# ANWEISUNG 1
Für welche Besetzung hat Wojciech Kilar laut der Konzertkritik zu «Wildost» das Stück «Orawa» komponiert?
# ANWEISUNG 2
Führe die Konzertkritik über das Basler Sinfoniekonzert «Wildost» im Anschluss an ihren letzten Satz fort.

**** VORLIEGENDER TEXT ****

21.10.2021 | Konzert/Liederabende

Basel: Stadtcasino Basel – «Wildost» – Sinfonieorchester Basel (SOB), Pablo Ferrandez (Violoncello), Krzysztof Urbanski (Leitung)

 – 20.10.2021

Drama und Liebreiz – musikalisch-malerisch

Der Osten steht in Sachen Wildheit dem «wilden» Westen in gar nichts nach – nur liegen die Themen zuweilen auseinander. Wird der Begriff «Wildwest» – nicht zuletzt dank dem amerikanischen Filmschaffen – vielfach mit der Auseinandersetzung zwischen Cowboys, Indianern, Good- und Bad-Guys in Verbindung gebracht, so kommen bei «Wildost» die Auseinandersetzung zwischen Individuum und politischem System zum Tragen. Eines haben «Wildwest» und «Wildost» jedoch gemein: die bedingungslose Liebe zu den jeweiligen landschaftlichen Schönheiten. All dies wird – auf «beiden Seiten» – durch geniale Komponisten in Form von Musik auf eindrücklichste Weise dargestellt.

Das zweite Sinfoniekonzert des Sinfonieorchesters Basel (SOB) setzt sich unter der Leitung des jungen polnischen Dirigenten Krzysztof Urbanski mit östlicher Geschichte, Kultur und Landschaft auseinander und beginnt damit mit dem neunminütigen Orchesterstück «Orawa», welches Wojciech Kilar 1986 für Streichorchester komponiert hat. Das kleine Werk ist das letzte Stück eines kleinen Karpaten-Zyklus, welcher das Podhale, Landschaft des südpolnischen Hochlands, zum Thema hat. Die Violinen und Bratschen stellen zu Beginn das kurze Motiv vor. Die übrigen Streicher nehmen das Motiv auf und variieren es. Das Grundmotiv wird dabei – ganz im Stil der Minimalmusic – ununterbrochen wiederholt. Maestro Urbanski zaubert einen innerlich differenzierten, fantastisch phrasierten Bilderbogen. Er gibt exakte Einsätze und scheint gerade in den leisen Passagen mit seiner grossen Gestik den Aufführenden die Töne aus den Instrumenten zu ziehen. Hochverdienter riesiger Jubel im Publikum für die ersten neun Minuten, welchen die darob freudig überraschten Aufführenden dankbar entgegennehmen.

**** BEREITGESTELLTE DATEN ****

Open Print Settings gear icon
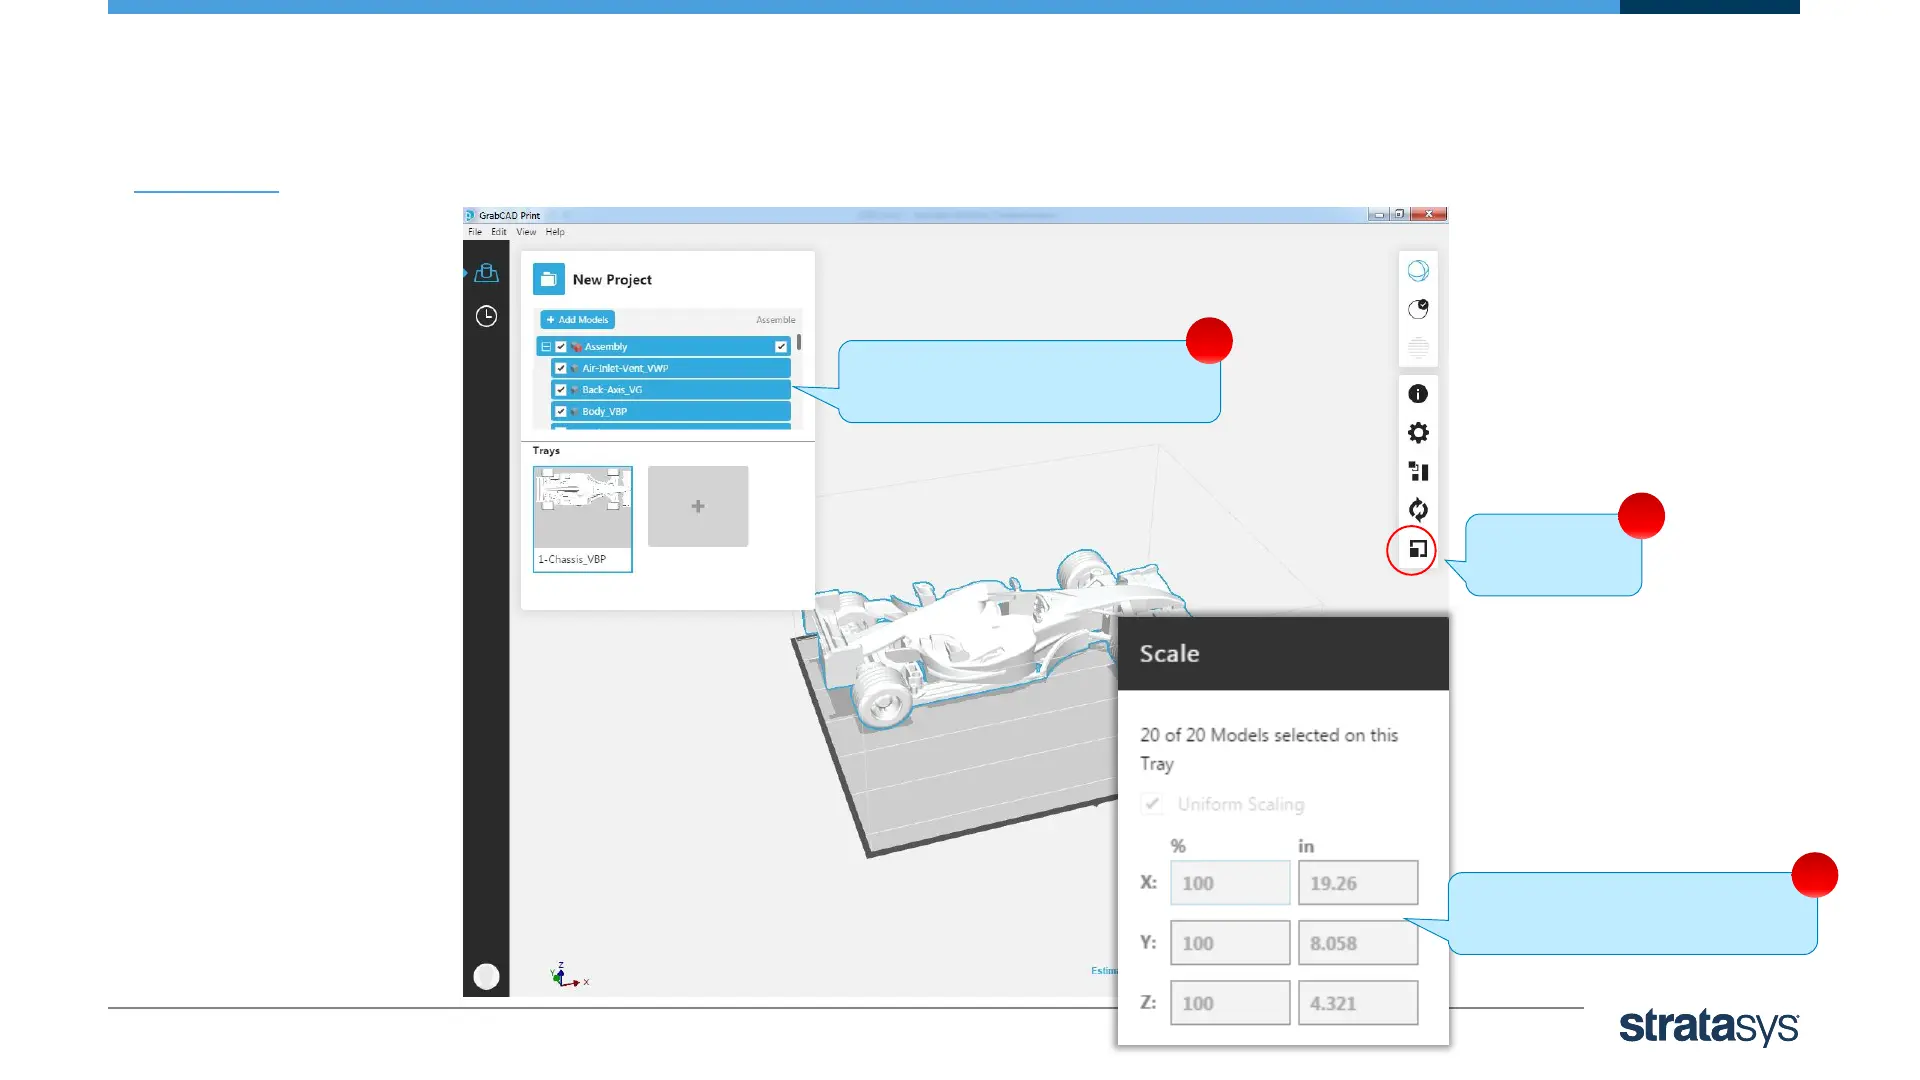coord(1417,432)
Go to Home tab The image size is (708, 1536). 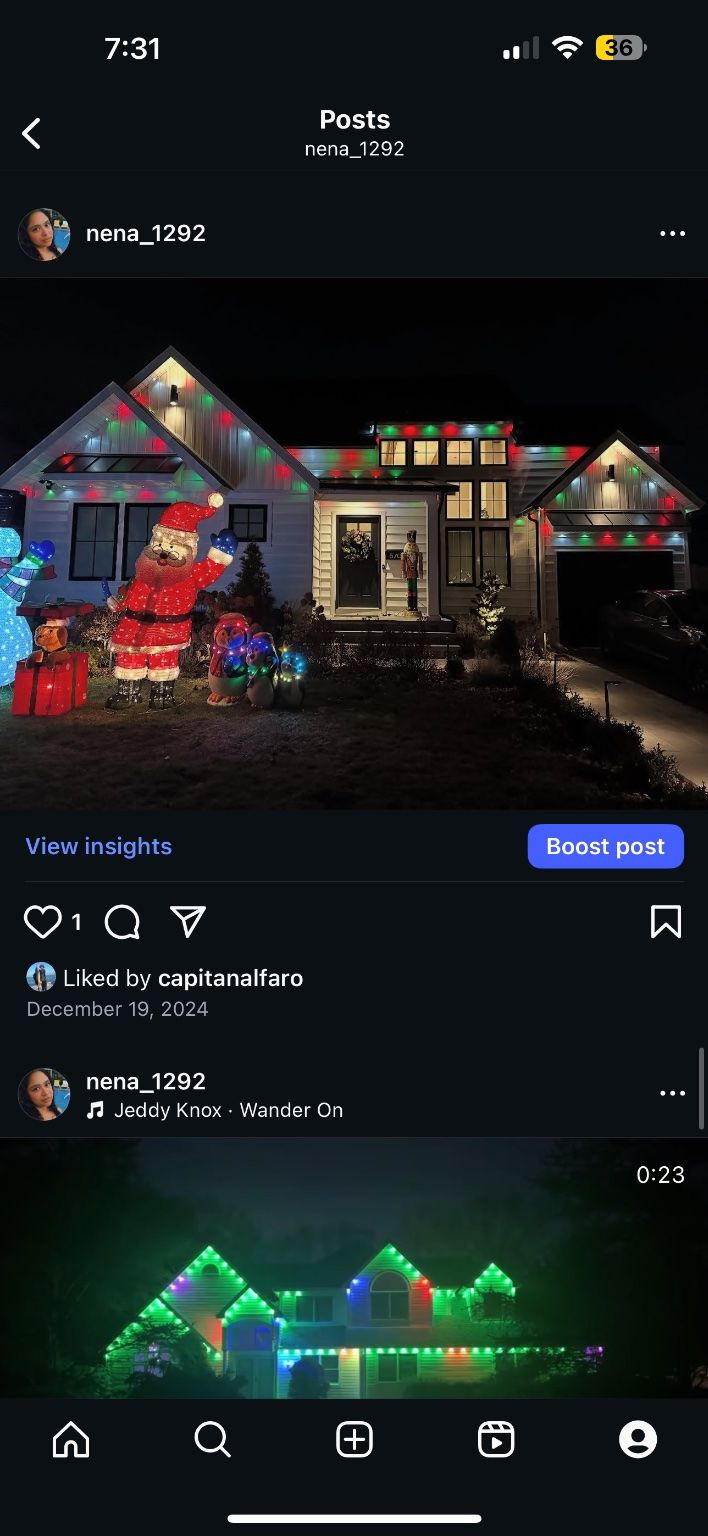coord(71,1439)
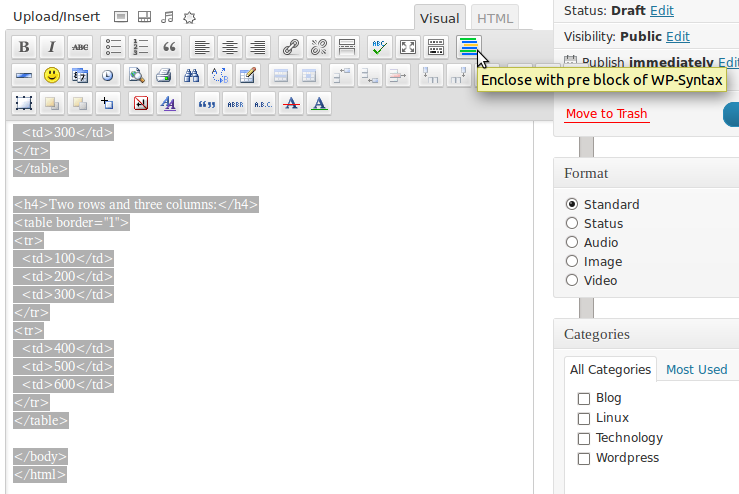Insert a blockquote
The height and width of the screenshot is (494, 739).
[169, 47]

****

# ÜBUNGSERGEBNIS 1
Für Streichorchester.

# ÜBUNGSERGEBNIS 2
In seinen einleitenden Worten zum nächsten Stück erläutert Dirgent Urbanski die Bedeutung des Begriffs «Concerto». Hergeleitet aus dem lateinischen bedeutet der nämlich sowohl «kämpfen, wetteifern, streiten, disputieren» als auch «mit jemandem zusammenwirken». Letzteres ist ja bei einer Grosszahl von Konzerten der Fall. Nicht aber beim «Konzert für Violoncello und Orchester», welches Witold Lutoslawski 1969/1970 komponierte. Nach einem gut 5-minütigem Solo-Einstieg des Cellos greifen die Blechbläser und dann wenig später das restliche Orchester aggressiv durch. Es entsteht eine wild geführte Auseinandersetzung zwischen dem Soloinstrument und dem Orchester. Kein Zeichen von Verständigung. Am Schluss des Werkes bleibt offen, ob eine «Vereinigung», wie sie die Bedeutung des italienischen Wortes «concertare (Concerto)» beinhaltet, stattfindet oder nicht. Das Werk lässt sich so durchaus als konfliktbeladene Auseinandersetzung zwischen Individuum und politischem System verstehen.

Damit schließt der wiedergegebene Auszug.